GOP Voters May Not Show Up for Donald Trump

Last week, John Podhoretz noted that Donald Trump’s new claim that the election will be “rigged” against him isn’t new at all, because Trump contends everything is rigged. From the economy, to the nation’s immigration system, to America’s trade deals with foreign powers, to political polling; all are beset by traitors colluding to rob him and his avid supporters of their due. It’s a seductive narrative for a subsection of voters who are inclined to believe a vast conspiracy is the cause of their lot, and it indicates that Donald Trump will be harping on his poisonous theme long after November 8. But that’s the long game. What will be the effects of Trump’s “rigged” talk over the next two weeks? The indications are that this purely self-destructive notion does Trump no immediate good, and may end up taking a lot of Republicans down with him.

For months now, Trump has explicitly asserted that the only way the GOP nominee could lose Pennsylvania—a state that hasn’t gone red in a presidential race in 28 years—is if voter fraud pushes Hillary Clinton over the top. Recently, that rhetoric has taken on a more menacing tone. “We’re going to watch Pennsylvania—go down to certain areas and watch and study—[and] make sure other people don’t come in and vote five times,” Trump said in October, urging his followers to act as poll watchers in what are clearly references to Democrat-voting minority districts in urban areas. “And when [I] say ‘watch,’ you know what I’m talking about, right?” Trump winked to his followers in Ohio. Surely, many of them do, but how many? Anecdotally, indications are that the cohort that will follow his directive is non-existent.

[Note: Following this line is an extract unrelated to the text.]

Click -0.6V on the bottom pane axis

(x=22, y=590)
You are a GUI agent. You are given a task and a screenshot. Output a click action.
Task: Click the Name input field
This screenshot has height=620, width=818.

“There’s a real disconnect between the intensity of the buzz at the national level and anything we’ve seen on the ground,” said Al Schmidt, GOP vice chairman of the Philadelphia election board, in an interview with the New York Times. “We haven’t received a single call from somebody outside Philadelphia looking to be a poll watcher.” A local Ohio Republican official confirmed that interest in registering to monitor activity at polling places was on par with what they had seen in 2012.

Perhaps Trump supporters don’t know (because he has not said) that poll monitoring requires prior registration. Maybe Election Day will be characterized by roving gangs of red-hat-wearing, truncheon-bearing hoodlums descending on minority polling places. That’s the fear expressed by many a hysterical Democrat. The more likely reality is that Trump’s talk of the vote being rigged has had the understandable effect of depressing Republicans. Why would you go out of your way to participate in an election that is already lost to your party and your candidate? Republicans have long feared that Trump would leave the GOP with a gaping hole where its base voters should have been on Election Day. That fear is becoming a reality.

A new ABC News survey released on Sunday showed that the GOP is losing its interest in the election. Last week’s ABC News/Washington Post poll found a dramatic 12-point drop in enthusiasm to vote among Trump-backing Republicans who supported a different candidate in the primary. “Intended participation now has followed,” read Langer Research’s dispatch. “The share of registered Republicans who are likely to vote is down 7 points since mid-October.”

That poll also found that the vast majority of voters believe Trump should accept the results of the election if he loses. 34 percent of self-described Republicans disapprove of Trump’s effort to preemptively delegitimize the election’s results. Another 23 percent of Republicans agree with the majority who say he’s just making excuses for his inevitable loss.

As the bottom has fallen out of Republican confidence, so has the floor under longtime GOP officeholders begun to buckle. The Cook Political Report now lists Republican fixtures in the Congress like John Mica, Darrell Issa, and Scott Garrett in the endangered column. Their races are tossups and, if the GOP doesn’t show up in November, they could lose. That’s especially true for Issa and other California Republicans, who are combatting GOP ennui resulting from the lack of a Republican in the state’s race for U.S. Senate. Both New York Times and FiveThirtyEight forecasters predict the GOP will lose control of the Senate despite the fact that raw polling averages show the race for the upper chamber is a tossup at best.

Voters do not vastly prefer Democrats to Republicans in the “generic congressional ballot” question, and the GOP might be able to generally outperform Donald Trump at the polls. If the GOP’s base voters stay home, however, the result could be a Democratic wave election.

The cratering of GOP support would only serve Trump’s long game. His ego may not survive a national landslide loss in which Republican congressional majorities survive. Trump’s claims of a rigged election may be baseless, but they are not purposeless. Whether intentional or not, the outcome of Trump’s “rigged” talk will bury the GOP along with his presidential campaign.